Photos of the dead sit amongst everything. Surrounded by the things the spirits had loved. You’ll find fruits, favorites meals, cigarettes and often a mezcal. What you enjoyed in your life will be there.

Throughout the city you see colorful papel picado adorning the streets. The markets start to fill with sugar skulls. Of course, pan de muerto (bread of the dead) is ever present. The closer it gets to the holiday, you’ll begin to see women dressed as the catrina – an elegant and beautiful skeleton. In the streets, faces transform into jeweled skulls and other iterations of the dead.

There are many festivities to enjoy, so take a look here for upcoming events. Here you’ll find information on parades, altars, and much more.

Parade of Alebrijes in Mexico City
Parade of Alebrijes in Mexico City

Before Day of the Dead, Enjoy the Parade of Alebrijes and Pan de Muerto

Parade of Alebrijes

Saturday, October 20, 2018
12 pm – 3 pm
Reforma Blvd. (ends near the Angel of Independence)

In Oaxaca, alebrijes are fantastical creatures made of wood. They are usually small, but there are some large ones too. Each is intricately painted with original patterns and designs. However, in Mexico City, alebrijes are giant versions of these imagined monsters made of paper mache.

Each year groups of artisans gather on Reforma to display their bizarre and wondrous creations in a parade down the boulevard. Here you will see large sculptures, elaborate costumes, traditional dancing and a lot of music. The “Desfile de Alebrijes” occurs in October before Dia de Los Muertos.

Click here for more information on the Parade of Alebrijes.

Festival del Pan de Muerto Banner
Festival del Pan de Muerto y la Calaverita

Festival of Pan de Muerto (Bread of the Dead)

October 25 – 28
11 am – 7 pm
Huerto Roma Verde, Jalapa 234, Roma Norte

One of the most symbolic foods of Day of the Dead is bread. Not just any bread, but the seasonal pan de muerto – or bread of the dead. This bread is a round, light loaf often decorated with crossbones or teardrops, then sprinkled with sugar. The flavor often has hints of orange and anise and pairs well with hot chocolate or coffee. Sometimes it’s even filled with cajeta or nata.

However, it’s not only for eating. It’s also for decorating the altars and making an offering to your loved ones. This event is several days and located in the beautiful Huerto Roma Verde in Roma Norte. For more information, click here.
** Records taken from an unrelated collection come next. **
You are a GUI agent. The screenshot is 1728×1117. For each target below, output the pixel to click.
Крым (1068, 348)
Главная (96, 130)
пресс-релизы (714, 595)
Dancers at the Parade of Alebrijes
Dancers at the Parade of Alebrijes in Mexico City

Free Things-To-Do for Day of the Dead in Mexico City

Many of the things-to-do for Day of the Dead are free, open to the public and family friendly. One of the many great things about Mexico City is the plethora of activities around the city. Usually, you’ll just stumble across something entirely unexpected. But, there are many pre-arranged events and displays to enjoy. Here are a few things worth discovering:

Day of the Dead Skull
Day of the Dead skull painted by a Mexican artist in CDMX
Beaded Skull for Day of the Dead
Intricately beaded skull for Day of the Dead
Beading Detail on Skull
Beading detail on skull

See Skull Art on Reforma

Ongoing through Nov 2.

Check out the selection of eclectic giant skulls along Reforma. Walk near the Angel of Independence landmark on Paseo de la Reforma. Along the sidewalks on both sides of the avenue, you will find an array of skulls painted by local Mexican artists.
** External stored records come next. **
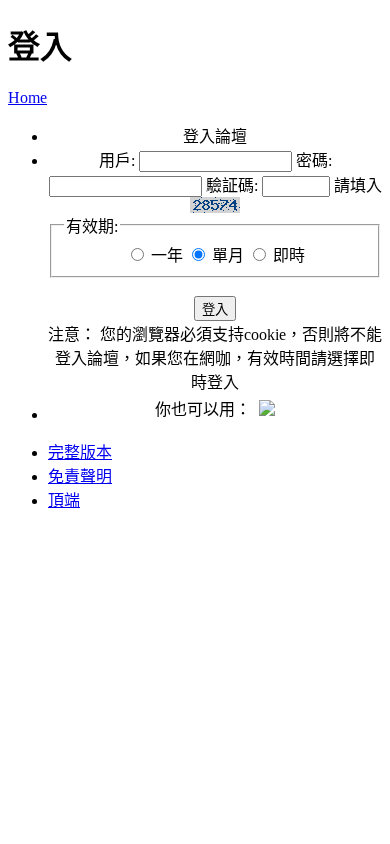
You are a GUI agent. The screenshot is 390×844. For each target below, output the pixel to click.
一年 (167, 255)
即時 (289, 255)
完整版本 (80, 452)
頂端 (64, 500)
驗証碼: (232, 185)
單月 (228, 255)
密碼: (314, 160)
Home (27, 97)
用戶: (117, 160)
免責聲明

The display consists of many styles. The skulls vary from contemporary art to more traditional interpretations. One of the most impressive is an intricate design accomplished with a mosaic of incredibly tiny beads. This art represents the traditional work of the Huichol and was created by Menchaca Studio.

Day of the Dead altar at a hotel in Mexico City
Day of the Dead altar at a hotel in Mexico City

Visit Incredible Day of the Dead Ofrendas (Altars)

Ongoing through Nov 2.

Building an altar is one of the core traditions of Day of the Dead. Private homes house many of the displays. However, you will see them everywhere in the city. Many local business, museums, restaurants, and hotels erect altars. You can find elaborate ofrendas as they are called here throughout the city. Visit two of the most impressive in Coyoacan and the Zocalo.

Woman dressed for Day of the Dead as a beautiful Catrina in Mexico City
A woman dressed for Day of the Dead as a beautiful Catrina in Mexico City

Mega-Procession of Catrinas

Sunday, October 21, 2018
6:30 pm
From Paseo la Reforma to Palacio de Bellas Artes

Catrinas galore this holiday! Be sure to check out either the Mega-Procession of Catrinas, the Dia de Los Muertos Parade or Night Biking with the Dead (see info below). You’ll get the full experience of these elaborate costumes. For more information on the Mega-Procession, click here.

Dia de Los Muertos Parade / La Catrina Fest MX

Saturday, October 27, 2018
11 am
Parade on Reforma, near the Angel of Independence

The Day of the Dead parade in Mexico City is relatively a new event. It was basically invented by Hollywood for a James Bond film, and Mexico City has morphed it into a new tradition. The good thing about it is that they do not allow Halloween costumes, only traditional representations get to pass through the streets. There will be much to see, but one of the most common portrayals will be that of La Catrina.

You’ll see hundreds of women (and sometimes men) dressed to the nines as La Catrina or Catrin. This costume has been popularized over the years and has become a modern icon of Day of the Dead. You can even apply to dress-up and participate in the parade.

For more information or to sign up to participate as a Catrina, visit this link.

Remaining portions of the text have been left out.